Dr Victor Borg-Grech
1934 - 2020
Born in Birkirkara, Malta on February 9, 1934, Dr Borg-Grech was the son of Anthony Borg-Grech MD and Helen Pace.
During World War Two he moved to Gozo due to heavy bombings on the mainland and returned to Malta after the war.
He completed his medical degree at the University of Malta in 1958, before later continuing his studies with a diploma in tropical public health at the University of London in 1966 and a diploma in tuberculosis and chest diseases at the University of Wales in 1971.

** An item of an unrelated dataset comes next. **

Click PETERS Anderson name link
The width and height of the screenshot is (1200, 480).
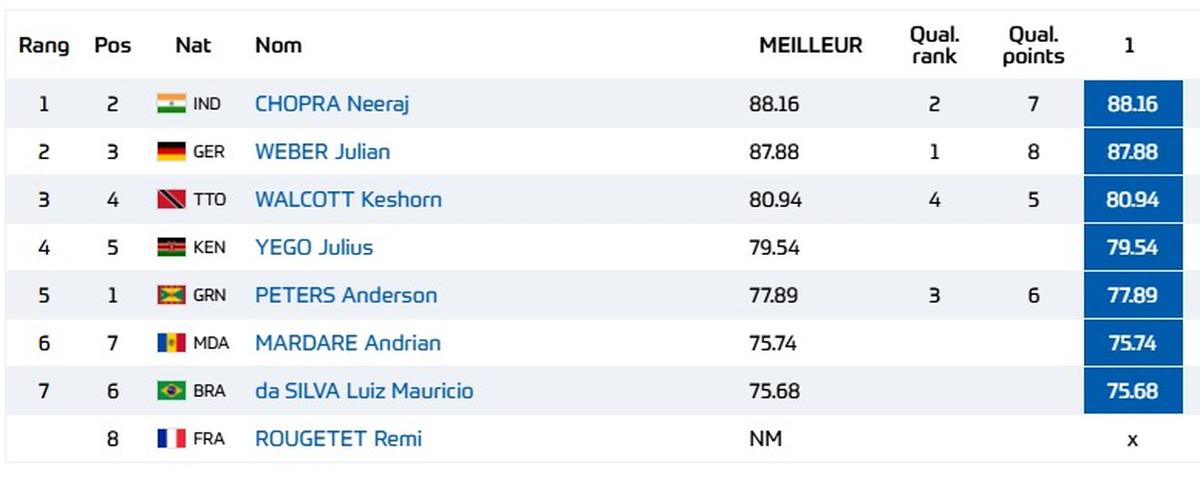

He spent a year working as a senior house officer at Ingham Infirmary, South Shields in 1959 and it was there he met his wife Karen Nothern, a nurse.
He went on to complete a period as a trainee GP in Dalkeith from 1960 to 1961.

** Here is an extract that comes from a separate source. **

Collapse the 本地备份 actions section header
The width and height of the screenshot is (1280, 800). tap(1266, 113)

Karen and Dr Borg-Grech were married in 1961 and moved to Zambia.
They had two sons, Paul (55) and John (53) before separating in 1968.
While working in Zambia as a senior medical officer, Dr Borg-Grech was influential in introducing the smallpox vaccine into the country.
He remained in the African country until 1970, and it was while he was out there he met his second wife, Penelope Anne Clinton.
The couple married in July 1971 and that same year he moved to Avonbridge and built a bungalow in the village.
He would live there until November 2018 when he moved out due to ill health.
Penny and Dr Borg-Grech had a son, the late Flinn, and sadly Penny died in April 2013.
On July 30, 1984, the GP was one of the first on the scene at the Polmont Rail disaster and was photographed on the back page of the Daily Record the following day.
He worked as a GP in the Falkirk area from 1971 to 2002, serving the communities of Avonbridge, Slamannan, Standburn and Brightons.
And when he retired due to ill health in 2002, he was presented with an inscribed 18 carat gold watch from the local community to commemorate his service.
After moving out of his Avonbridge home, Victor moved in with John and his partner Lindsay in Larbert.
He spent three weeks in a care home at the end of his life before suffering a seizure and being admitted to hospital, where he died three weeks later on May 1.
Victor suffered from dementia and epileptic fits for the last five years of his life.
His funeral, which takes place next Thursday, May 14, will be a small close family affair due to the current pandemic restrictions, however for anyone who wishes to pay their respects the hearse will pass through Avonbridge at around 9.20am and Standburn at approximately 9.30am, before travelling via Meadowbank Health Centre in Brightons, on the journey to his final resting place at Muiravonside Cemetery.